La direttiva Annibale, introdotta negli anni ‘80 e ufficialmente revocata nel 2016, viene applicata in situazioni critiche come quella attuale: le truppe israeliane hanno intensificato i bombardamenti e gli attacchi nella zona dove si presume siano trattenuti i soldati, con l’obiettivo di evitare uno scambio di prigionieri che possa rafforzare politicamente Hamas. Fonti dell’esercito riportano che il fuoco israelo è stato apertamente ordinato contro qualsiasi veicolo o sospetta via di uscita dalle aree controllate da Hamas, senza esclusioni, pur di interrompere il rapimento.
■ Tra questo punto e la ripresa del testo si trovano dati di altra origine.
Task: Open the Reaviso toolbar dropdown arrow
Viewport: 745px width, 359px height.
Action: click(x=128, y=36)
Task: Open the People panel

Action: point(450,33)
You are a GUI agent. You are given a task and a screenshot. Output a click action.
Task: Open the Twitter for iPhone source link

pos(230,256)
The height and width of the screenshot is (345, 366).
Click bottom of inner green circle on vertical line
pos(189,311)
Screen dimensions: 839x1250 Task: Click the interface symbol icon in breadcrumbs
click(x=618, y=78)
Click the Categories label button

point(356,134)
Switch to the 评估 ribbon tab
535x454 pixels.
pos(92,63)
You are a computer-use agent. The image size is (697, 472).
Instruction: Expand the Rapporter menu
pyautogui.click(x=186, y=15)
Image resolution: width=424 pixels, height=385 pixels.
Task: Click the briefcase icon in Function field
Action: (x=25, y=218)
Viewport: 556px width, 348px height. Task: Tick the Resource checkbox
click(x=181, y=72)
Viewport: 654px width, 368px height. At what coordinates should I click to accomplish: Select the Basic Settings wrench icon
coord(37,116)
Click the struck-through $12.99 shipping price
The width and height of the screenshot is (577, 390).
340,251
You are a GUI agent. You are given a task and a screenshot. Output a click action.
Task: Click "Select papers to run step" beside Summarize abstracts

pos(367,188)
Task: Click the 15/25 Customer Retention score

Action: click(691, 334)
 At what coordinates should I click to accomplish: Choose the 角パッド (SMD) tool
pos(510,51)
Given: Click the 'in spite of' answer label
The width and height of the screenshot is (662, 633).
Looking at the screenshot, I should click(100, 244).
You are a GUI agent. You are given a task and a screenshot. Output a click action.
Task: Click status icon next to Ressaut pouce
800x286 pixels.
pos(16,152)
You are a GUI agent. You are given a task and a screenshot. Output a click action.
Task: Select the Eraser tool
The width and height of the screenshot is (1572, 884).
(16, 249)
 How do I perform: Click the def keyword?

Il ricorso al protocollo Annibale alimenta dibattiti tra stampa, opinione pubblica e comunità internazionale, che sottolineano il rischio di escalation e di gravi danni collaterali in aree densamente popolate di Gaza. Tuttavia, per le autorità israeliane, nessun prezzo è ritenuto troppo alto per evitare che propri soldati vengano utilizzati come pedine dai miliziani.